I think the two greatest improvements, from a high level, are 1) moving the data-aggregation out of specific Actions and into its own independent Action that runs continuously, and 2) implementing process management so each Action can run in its own “sandbox”, so to speak.

The major drawback to these improvements, however, is that this stuff is not trivial to debug, which is where I’m currently stuck. The basic structure is that there’s a main and fairly transparent “wrapper” that more or less just loops indefinitely, paging through each Action and asking when it’s supposed to run. If there’s an Action that’s supposed to run, the wrapper forks off a new child process for it. Once the Action completes its run, it ends and the wrapper cleans up the process.

Here’s the main loop (in twitterbot.php) :

    while (1) {
      // do we exit?
      if ($this->exit) {
        return;
      }

      // determine the next action that should fire
      $now = time();
      $action = $this->next();
      if ($action == null) {
        // in this case, just the aggregator is running,
        // so we can in fact safely quit!
        $this->exit = true;
        continue;
      }
      if ($now < $action->getNextAttempt()) {
        // sleep until the next action has to fire
        sleep($action->getNextAttempt() - $now);
        continue;
      }
      $action->setNextAttempt();
      if ($pid = pcntl_fork()) {
        // parent process
        $this->current[$pid] = $action;
      } else {
        // child process
        pcntl_alarm($action->getTimeout());
        exit($action->run());
      }
    }

As you can see, this loops indefinitely and checks for any Action that is ready to run (if none are ready, it sleeps until they are). When an Action is ready, it forks off a child process for that Action, and then returns to indefinite looping. There are signal handlers prior to this loop set up to catch any exit signals, at which point this loop gracefully terminates via the $this->exit boolean.

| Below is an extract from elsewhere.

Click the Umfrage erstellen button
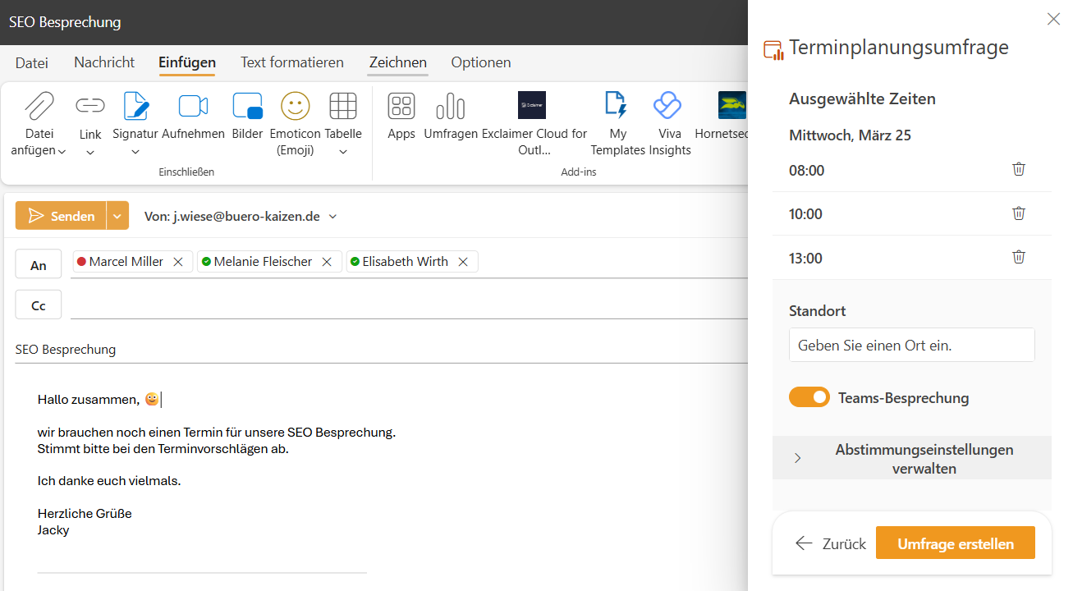This screenshot has height=591, width=1073. point(955,543)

The aggregator–responsible for constantly reading and saving Twitter posts–also has its own signal handlers, since it runs outside the indefinite loop’s process.

So…how do I make unit tests for these sorts of things? How can I unit test the process forking and signal handling? How can I implement a mock MySQL database so as to have total control over the state of the database (PHPUnit seems to do something along these lines, but the documentation is near-nonexistent)? How can I provide a fake stream for the aggregator to siphon from?

There’s still a bunch of other stuff that isn’t implemented terribly well in this bot, but it’s lower priority than getting unit tests up and running, since all the other major functionality is implemented at this point.

  • Database connection management for every Action. Since each Action (most likely!) depends on tweets stored by the aggregator, it needs to establish a connection with the database to read those tweets. Unfortunately, due to the nature of process forking, these database connections have to be made after the process is forked. Which makes for an awkward situation, given that the main process has to first construct all the child Actions so they can provide the loop with information about when they’re going to execute next. My current fix is to have each Action check, at the start of its run() method, whether or not the connection has been initialized, and if not, to do so. But that’s awkward at best.
  • Aggregator process management. This thing is in a somewhat awkward position as well. It is the Phirehose project, and it works exceptionally well and is very stable, but fitting it into the overall architecture of this program was a little difficult. It fit best as yet another entirely separate daemon process, but doing so introduces the difficulty of shutting it down. Currently, when started, the run.php scripts stores both process IDs of the loop and the aggregator in a text file so it can kill them off later, but this feels a bit awkward, particularly from an error-handling perspective. I would prefer the text file store only a single process ID, which when killed destroys all the other processes as well. But since the aggregator is forked off before the loop even begins, there’s no way for the loop to handle the destruction of the aggregator unless its constructor is explicitly fed the aggregator process ID. Which would be odd.
  • Other random stuffs…

Also, I love stories like this one:

Advertisements

About Shannon Quinn

Oh hai!
This entry was posted in Programming, twitterbot and tagged , , , , , , , , , , , . Bookmark the permalink.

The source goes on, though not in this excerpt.